‘Ik heb mijn vader voor een tweede keer leren kennen’
Merlijn Kamerling over zijn zoektocht naar zijn vader
Tien jaar na het overlijden van zijn vader Antonie Kamerling, gaat Merlijn Kamerling (22) op zoek naar wie zijn vader eigenlijk was. Samen met goede vriend en schrijver Matthijs Kleyn schreef hij het boek ‘Nu ik je zie’, waarin hij in gesprek gaat met familie en vrienden van zijn vader, die in 2010 uit het leven stapte. “Tien jaar lang vermeed ik alles wat met mijn vader te maken had, nu heb ik hem echt leren kennen.”
Hoe zou jij je vader omschrijven?
“Als een liefdevolle vader, die het liefst al zijn tijd met ons doorbracht. Voetballen in de tuin, zwemmen in de plas voor het huis en samen op vakantie als hij vrij was. Zelfs als zijn agenda het niet toeliet nam hij mij gewoon mee naar interviews en het theater, zodat we tijd konden doorbrengen met elkaar. Een héél ander antwoord dan ik voor het schrijven van dit boek zou hebben gegeven. Ik had een beeld van een vader die altijd heel gek deed, die mij voor gek zette door mij naar school te brengen in zijn badjas. Die een grote, nieuwe klus aanpakte (musical Sunset Boulevard red.), vijf maanden niet thuis was en daarna uit het leven stapte. Maar nu ik de verhalen van de mensen om hem heen heb gehoord, weet ik dat hij een liefdevolle, vrolijke vader was.”
Je vader leed aan depressies, met manische periodes, wat kreeg jij daarvan mee?
“Ik heb het eigenlijk tot mijn elfde niet doorgehad. Een half jaar voor zijn dood begon ik te merken dat hij steeds meer problemen had om bijvoorbeeld uit bed te komen en de dag te beginnen. Als ik naar school ging, sliep hij en als ik thuiskwam lag hij vaak nog in bed. Soms kwam hij er wel uit, ik denk dat mijn moeder dan aan hem vroeg om aanwezig te zijn als vader. Maar ook dan was hij er niet echt bij en lag hij urenlang televisie te kijken op de bank. Ik kan mij alleen de depressieve momenten herinneren, op de manische momenten kan ik niet echt een vinger leggen. Dat waren waarschijnlijk vooral de momenten waarop ik dacht dat ik een leuke, vrolijke vader had die de hele dag dingen wilde doen. Een vader die in de positieve zin van het woord wat ‘gekkig’ was. Tot een maand voor zijn dood was niet vastgesteld dat hij depressies had, toen ging hij pas na veel aandringen van mijn moeder naar een psycholoog.”
+++
▸ **Opdrachten**
a: Schrijf uit het interview met Merlijn Kamerling het gedeelte van "Hoe zou jij" tot en met "jij daarvan mee?" woordelijk over.
b: Geef het vervolg van het interview met Merlijn Kamerling, aansluitend op de laatste zin die er staat.
Het materiaal heeft niets met het interview met Merlijn Kamerling te maken.

▸ **Gegevens**
+++
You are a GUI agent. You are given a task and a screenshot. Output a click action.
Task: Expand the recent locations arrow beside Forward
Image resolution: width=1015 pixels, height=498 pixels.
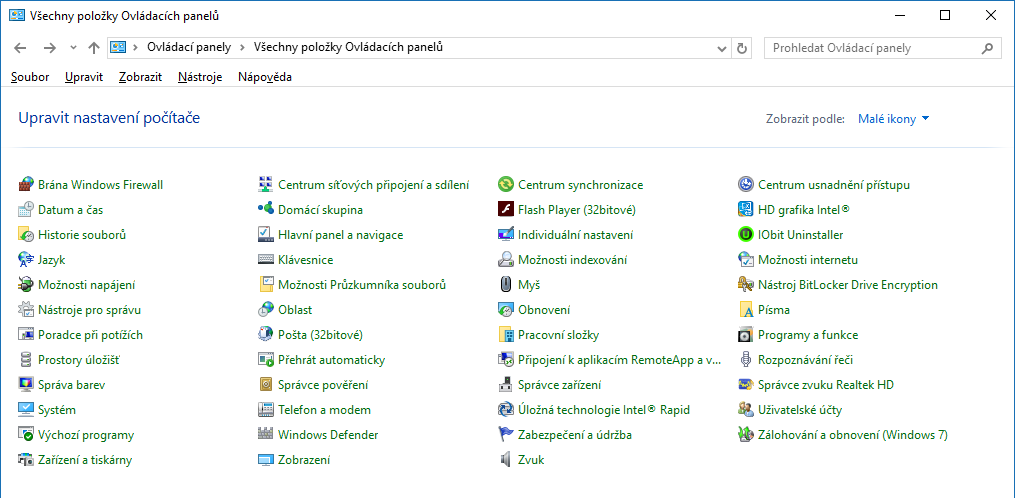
+++
▸ **Uitgewerkte antwoorden**
a:
Hoe zou jij je vader omschrijven?
“Als een liefdevolle vader, die het liefst al zijn tijd met ons doorbracht. Voetballen in de tuin, zwemmen in de plas voor het huis en samen op vakantie als hij vrij was. Zelfs als zijn agenda het niet toeliet nam hij mij gewoon mee naar interviews en het theater, zodat we tijd konden doorbrengen met elkaar. Een héél ander antwoord dan ik voor het schrijven van dit boek zou hebben gegeven. Ik had een beeld van een vader die altijd heel gek deed, die mij voor gek zette door mij naar school te brengen in zijn badjas. Die een grote, nieuwe klus aanpakte (musical Sunset Boulevard red.), vijf maanden niet thuis was en daarna uit het leven stapte. Maar nu ik de verhalen van de mensen om hem heen heb gehoord, weet ik dat hij een liefdevolle, vrolijke vader was.”
Je vader leed aan depressies, met manische periodes, wat kreeg jij daarvan mee?

b:
Je vader stapte in 2010 uit het leven, hoe was dit voor jou?
“Ik voelde me eenzaam, in de steek gelaten. Dat heb ik nu nog steeds wel eens. De eerste weken waren een chaos. Wat ik mij kan herinneren is dat meteen nadat de politie en de lijkschouwer waren vertrokken, familieleden ‘s avonds bij ons op de stoep stonden om te helpen. Die avond nog zijn we naar Onno en Albert (Onno Hoes, de broer van Merlijns moeder, en zijn toenmalige partner Albert Verlinde red.) in Brabant gereden om daar de nacht door te brengen, al kan ik mij herinneren dat ik de hele nacht niet heb geslapen. De volgende ochtend gingen we terug naar huis en heb ik voor mijn gevoel twee weken lang alleen maar gehuild, met iedere keer een ander familielid naast mij om mij te steunen.”
Je schrijft in ‘Nu ik je zie’ dat je rond je vijftiende besloot om niet meer over je vader te praten, hoe kwam je tot dat besluit?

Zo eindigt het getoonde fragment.